- EXERCISE TASK
Reproduce the stretch from the start of the records through the line containing "(x=81, y=413)", replacing "flag icon" with "flag button" and leaving everything else unchanged. Omit the pictures from your copy.

--- BEGIN ---

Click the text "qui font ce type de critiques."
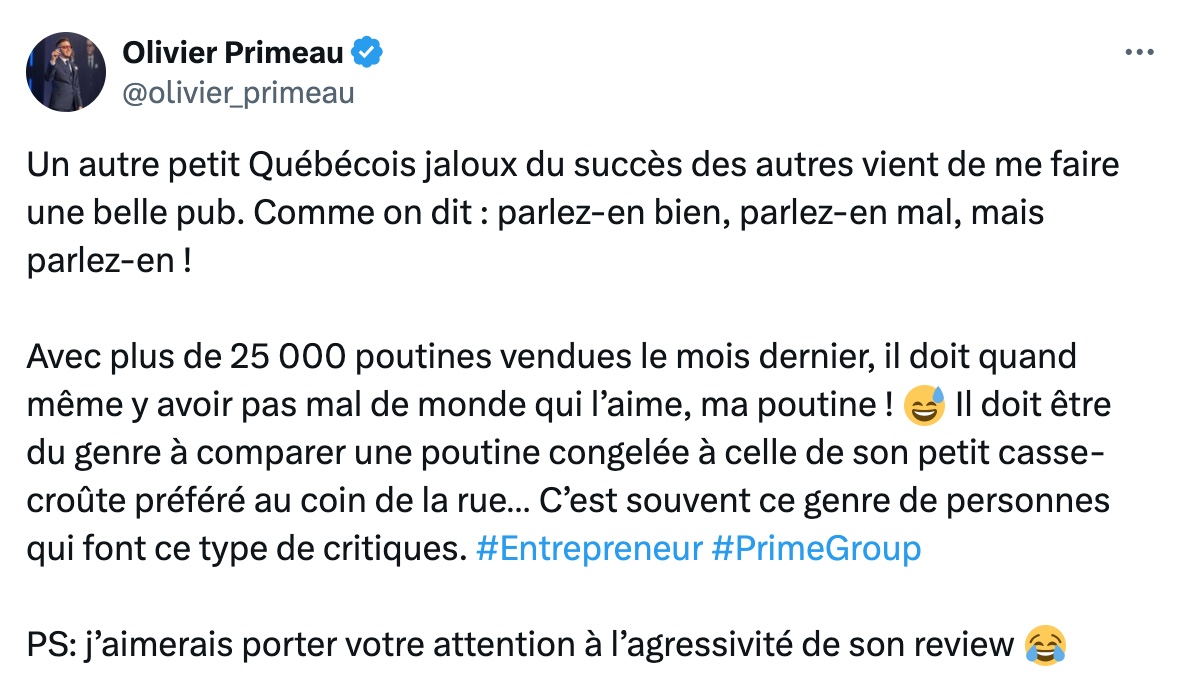pyautogui.click(x=247, y=549)
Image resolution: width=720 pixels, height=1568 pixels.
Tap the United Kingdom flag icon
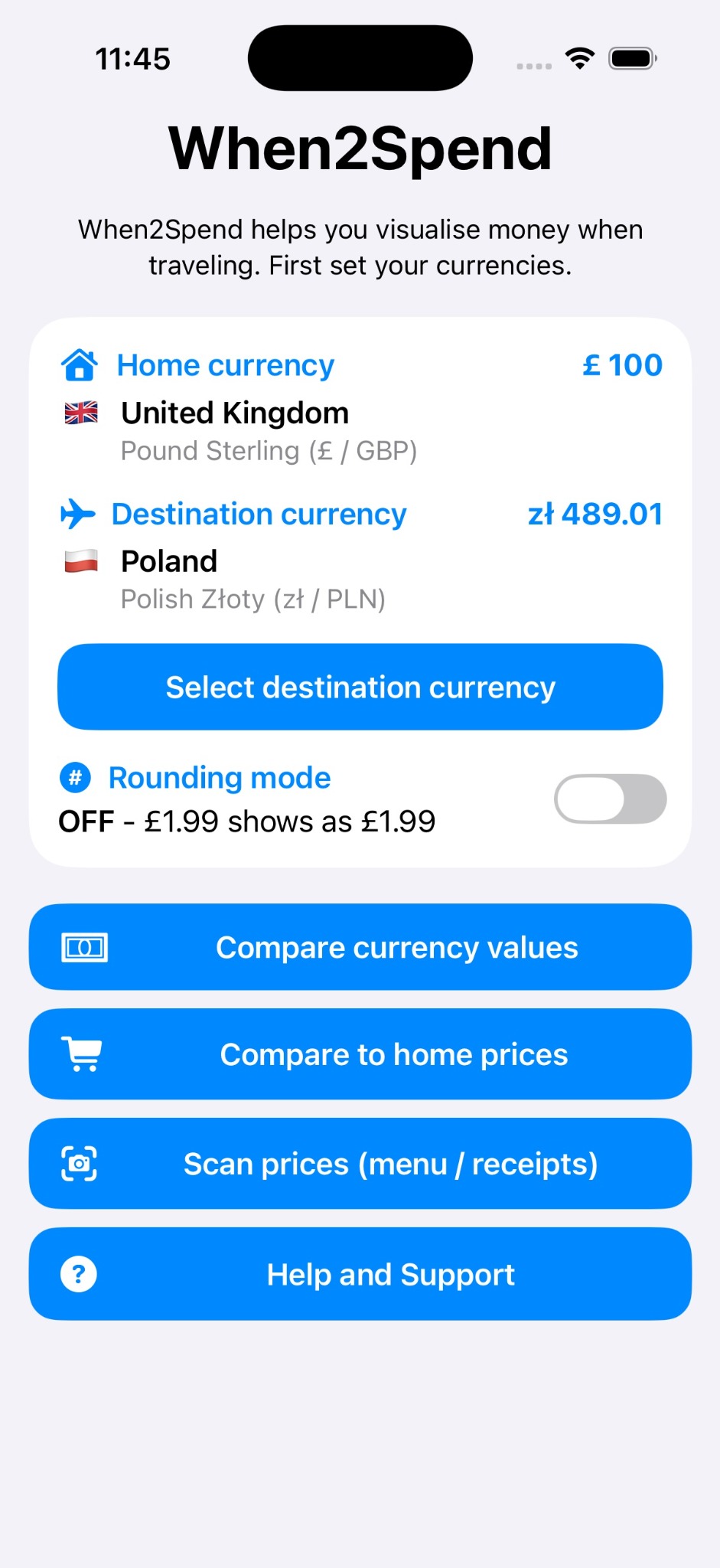(x=81, y=413)
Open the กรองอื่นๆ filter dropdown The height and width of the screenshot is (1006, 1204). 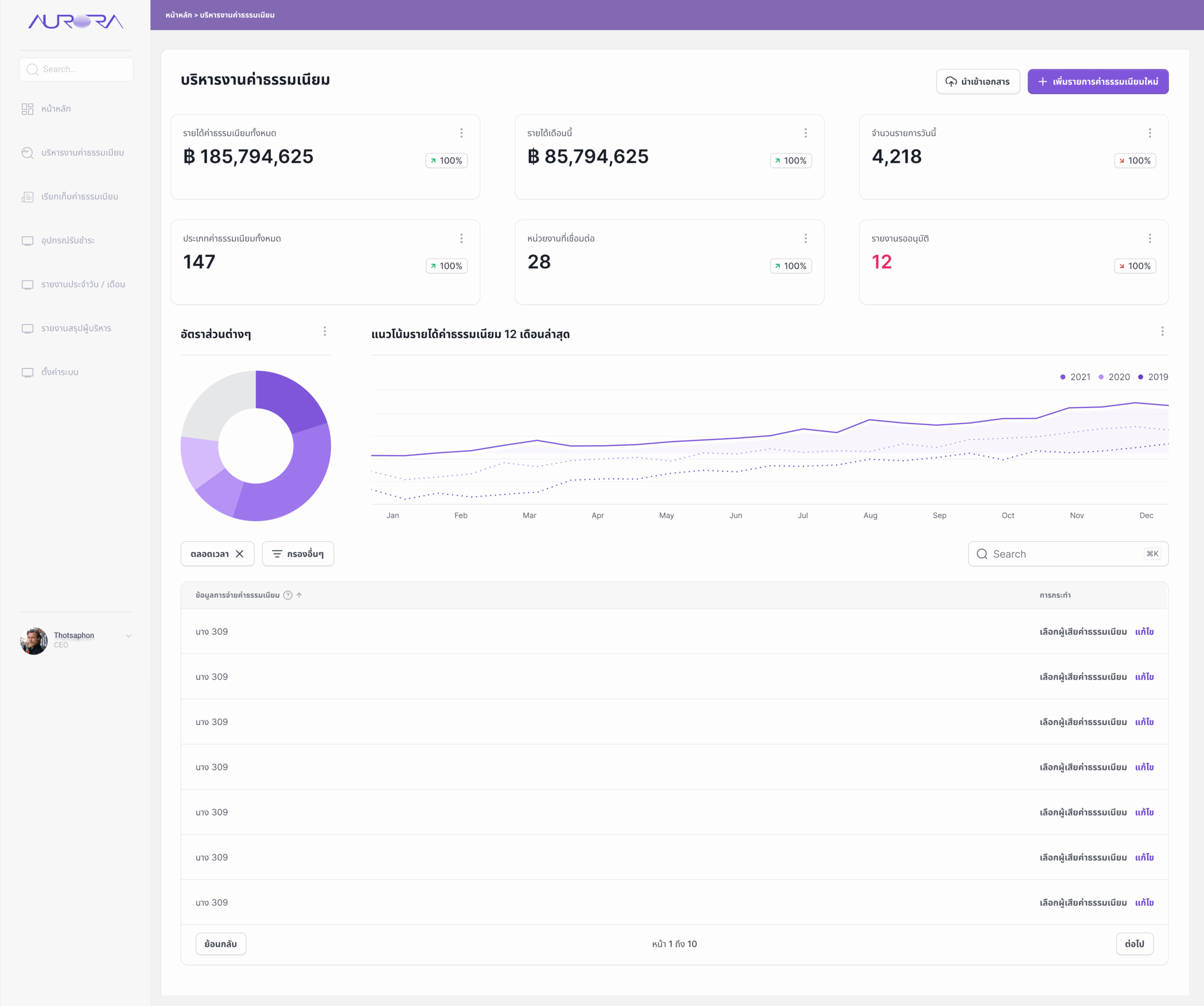tap(298, 554)
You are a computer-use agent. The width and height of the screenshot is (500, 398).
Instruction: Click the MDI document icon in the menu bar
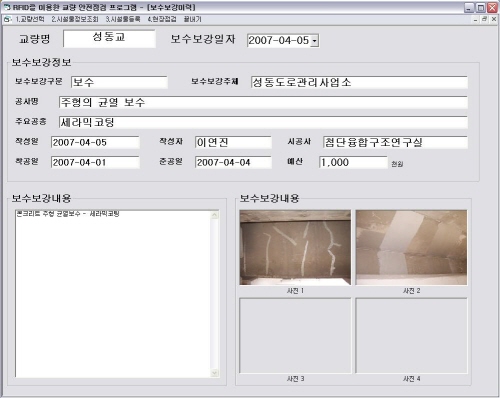click(7, 20)
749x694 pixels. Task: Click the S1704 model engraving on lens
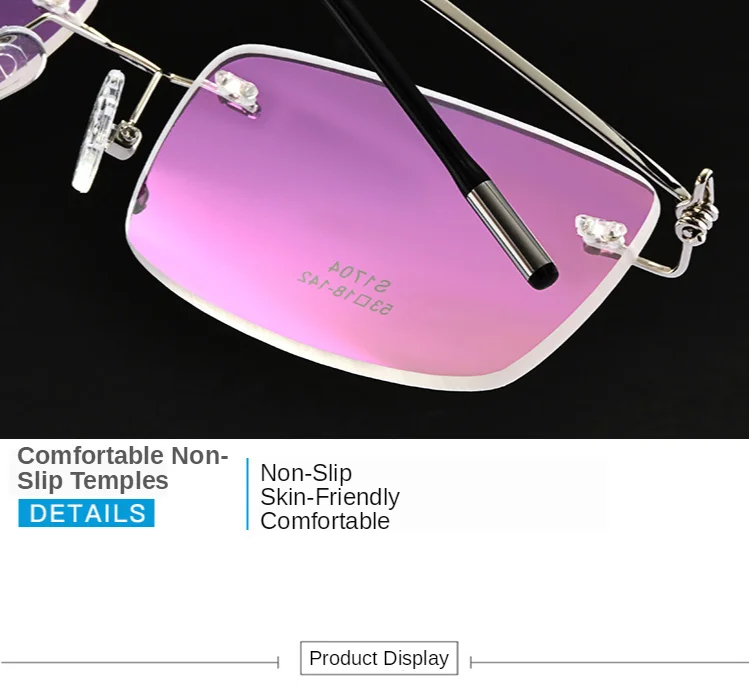tap(361, 276)
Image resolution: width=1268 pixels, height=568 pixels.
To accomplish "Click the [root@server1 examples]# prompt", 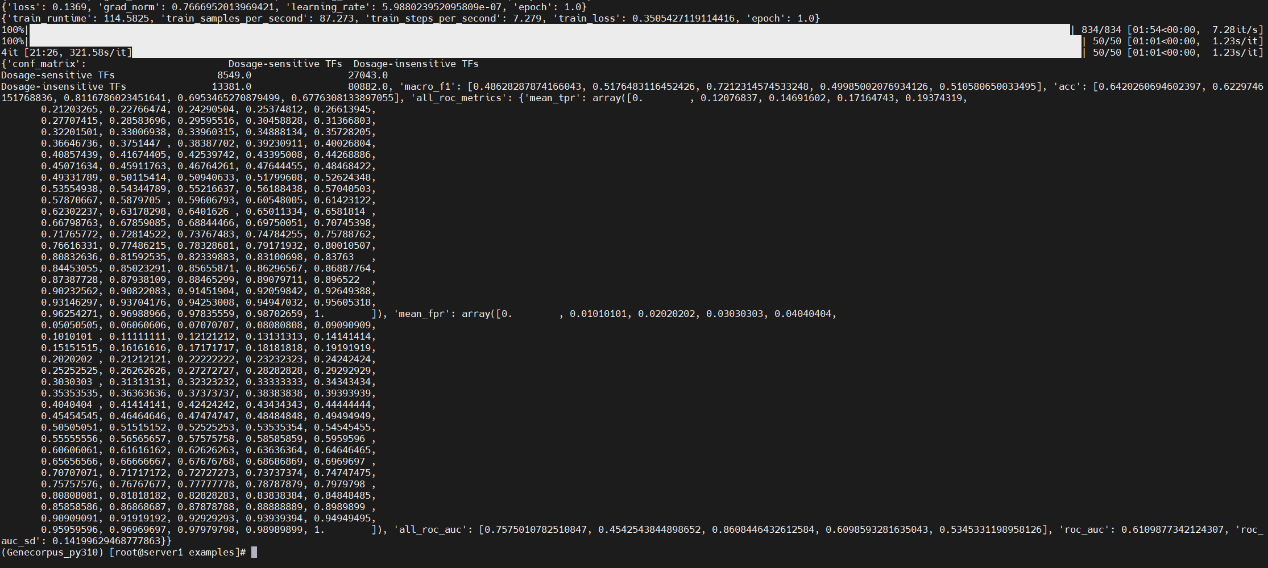I will point(177,552).
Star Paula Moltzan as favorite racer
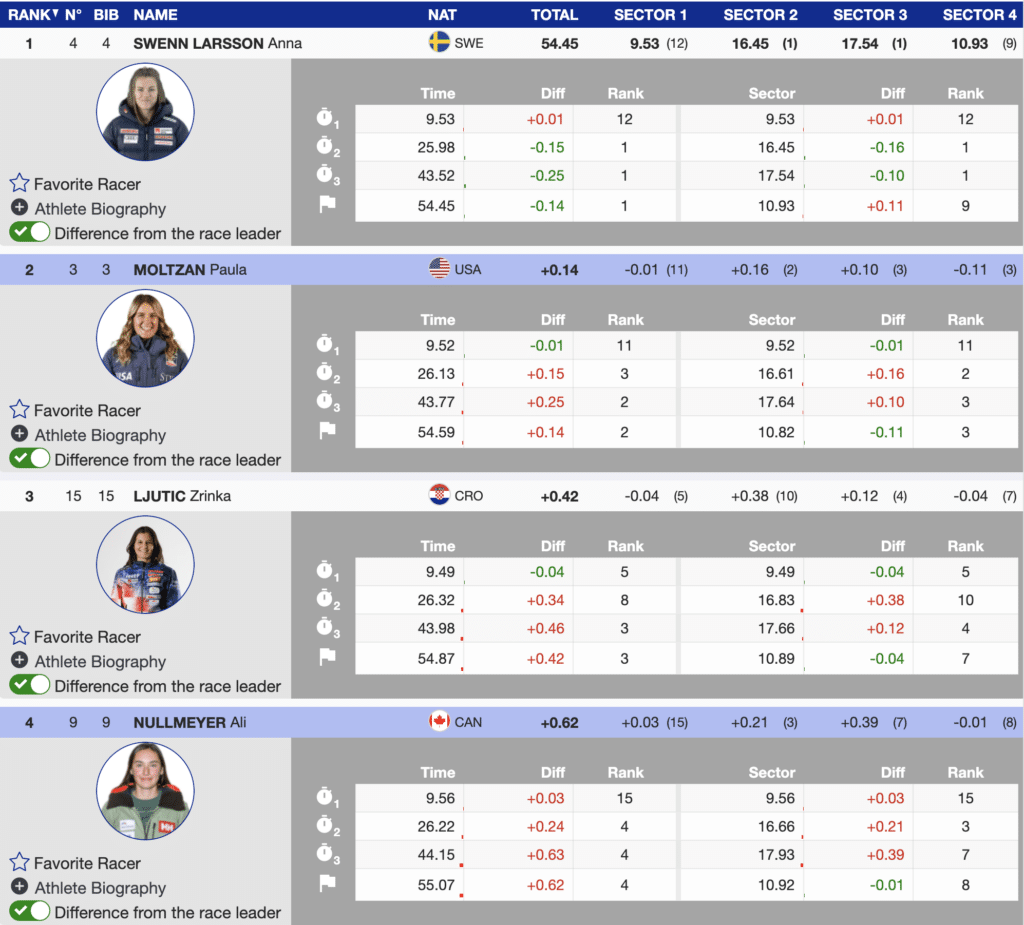Viewport: 1024px width, 925px height. click(x=19, y=410)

--- END ---

- RESPONSE TO THE EXERCISE
Click the text "qui font ce type de critiques."
pyautogui.click(x=247, y=549)
Image resolution: width=720 pixels, height=1568 pixels.
Tap the United Kingdom flag button
(x=81, y=413)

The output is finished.